Con la definitiva approvazione delle misure da parte del Senato, il decreto “salva Italia” può essere archiviato, grati alla determinazione e al coraggio del governo Monti nonché al senso di responsabilità dimostrato da larga parte del Parlamento italiano. Si apre ora la fase della crescita su cui si gioca il futuro del nostro Paese. Le prossime mosse individuate dal governo sono le seguenti: misure per lo sviluppo che privilegino il Mezzogiorno; taglio delle spese inutili e improduttive (resta aperto il tema dei costi della politica); dismissione del patrimonio pubblico; riforma del mercato del lavoro finalizzato alla eliminazione del precariato e alla crescita della buona occupazione (e a questo proposito ci sono questioni ben più importanti dell’art.18 che può stare così com’è); la rivisitazione degli ammortizzatori sociali e più in generale la realizzazione di un assetto di welfare efficiente, efficace, partecipato; la ripresa del discorso  in tema di liberalizzazioni in vista di mercati aperti, competitivi, nell’interesse di consumatori e investitori; la lotta all’evasione fiscale con misure più incidenti e generalizzate delle attuali. Ma su questi temi ritorneremo in un prossimo futuro.

Il nostro Paese ha di fronte una grande sfida, quella di declinare lavoro e sviluppo in vista di una buona società in cui vivere. Al riguardo ci sono, a mio avviso, tre passaggi fondamentali che pongo a conclusione delle mie riflessioni.

Occorre in primo luogo investire nell’intelligenza (ricerca, formazione) e nelle reti attraverso le quali diffondere le innovazioni facendole fruttificare sul territorio. Nel contempo occorre investire in una migliore qualità della vita per tutti. Vi sono bisogni ed esigenze, a livello di cultura, ambiente, salute, lotta all’esclusione, che non possono più essere sacrificati e che si pongono altresì come nuovi fattori di crescita.

In secondo luogo occorre creare un clima di fiducia tra i vari protagonisti della società e dell’economia: in particolare imprese, sindacati, istituzioni che si scambiano degli impegni reciproci in vista di obiettivi condivisi per il bene di tutti. Occorre altresì creare le condizioni affinché le potenzialità insite nella società civile possano pienamente esplicarsi tanto sul fronte del mercato quanto dello stato in un’ottica di sussidiarietà.

In terzo luogo occorre solidarietà.

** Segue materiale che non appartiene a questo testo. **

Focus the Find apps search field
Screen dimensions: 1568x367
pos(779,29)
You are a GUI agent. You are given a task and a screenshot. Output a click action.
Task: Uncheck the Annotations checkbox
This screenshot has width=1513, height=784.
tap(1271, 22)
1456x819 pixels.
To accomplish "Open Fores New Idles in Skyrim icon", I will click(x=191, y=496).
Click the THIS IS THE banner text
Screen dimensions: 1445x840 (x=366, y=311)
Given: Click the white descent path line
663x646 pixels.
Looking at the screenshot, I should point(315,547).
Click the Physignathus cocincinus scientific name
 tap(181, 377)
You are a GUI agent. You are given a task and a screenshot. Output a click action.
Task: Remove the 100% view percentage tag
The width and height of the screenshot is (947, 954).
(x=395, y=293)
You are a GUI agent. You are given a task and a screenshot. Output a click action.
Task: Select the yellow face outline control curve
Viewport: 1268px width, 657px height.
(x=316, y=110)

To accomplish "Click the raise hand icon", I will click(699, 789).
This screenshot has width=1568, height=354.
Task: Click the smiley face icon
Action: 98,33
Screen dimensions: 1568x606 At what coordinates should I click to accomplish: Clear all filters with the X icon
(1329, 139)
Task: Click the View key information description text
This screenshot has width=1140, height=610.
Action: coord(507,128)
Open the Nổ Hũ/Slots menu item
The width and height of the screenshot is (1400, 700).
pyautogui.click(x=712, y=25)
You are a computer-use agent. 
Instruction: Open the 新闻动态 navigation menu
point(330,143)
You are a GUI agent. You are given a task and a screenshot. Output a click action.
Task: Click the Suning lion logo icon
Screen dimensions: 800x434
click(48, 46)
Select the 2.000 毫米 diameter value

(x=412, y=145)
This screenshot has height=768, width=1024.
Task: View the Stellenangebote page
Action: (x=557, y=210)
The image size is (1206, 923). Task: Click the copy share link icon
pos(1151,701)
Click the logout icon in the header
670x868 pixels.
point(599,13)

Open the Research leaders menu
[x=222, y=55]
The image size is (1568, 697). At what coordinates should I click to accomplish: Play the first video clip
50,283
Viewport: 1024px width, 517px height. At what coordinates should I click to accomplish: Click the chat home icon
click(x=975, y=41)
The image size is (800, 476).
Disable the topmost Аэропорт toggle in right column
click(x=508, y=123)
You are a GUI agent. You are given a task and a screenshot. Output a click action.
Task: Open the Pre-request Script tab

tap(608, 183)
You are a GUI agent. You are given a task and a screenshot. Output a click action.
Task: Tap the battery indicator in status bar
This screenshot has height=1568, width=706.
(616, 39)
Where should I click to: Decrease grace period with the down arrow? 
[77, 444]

Solidarietà tra uomini e donne, tra generazioni, tra regioni ricche e regioni povere, tra chi ha risorse finanziarie e non le investe e chi ha capacità di iniziativa economica e sociale e chiede di essere sostenuto. Mai come in questo momento avvertiamo l’esigenza di un patto sociale che a tutti i livelli possa rilanciare il Paese a partire dallo sviluppo, dal lavoro, dall’equità sociale.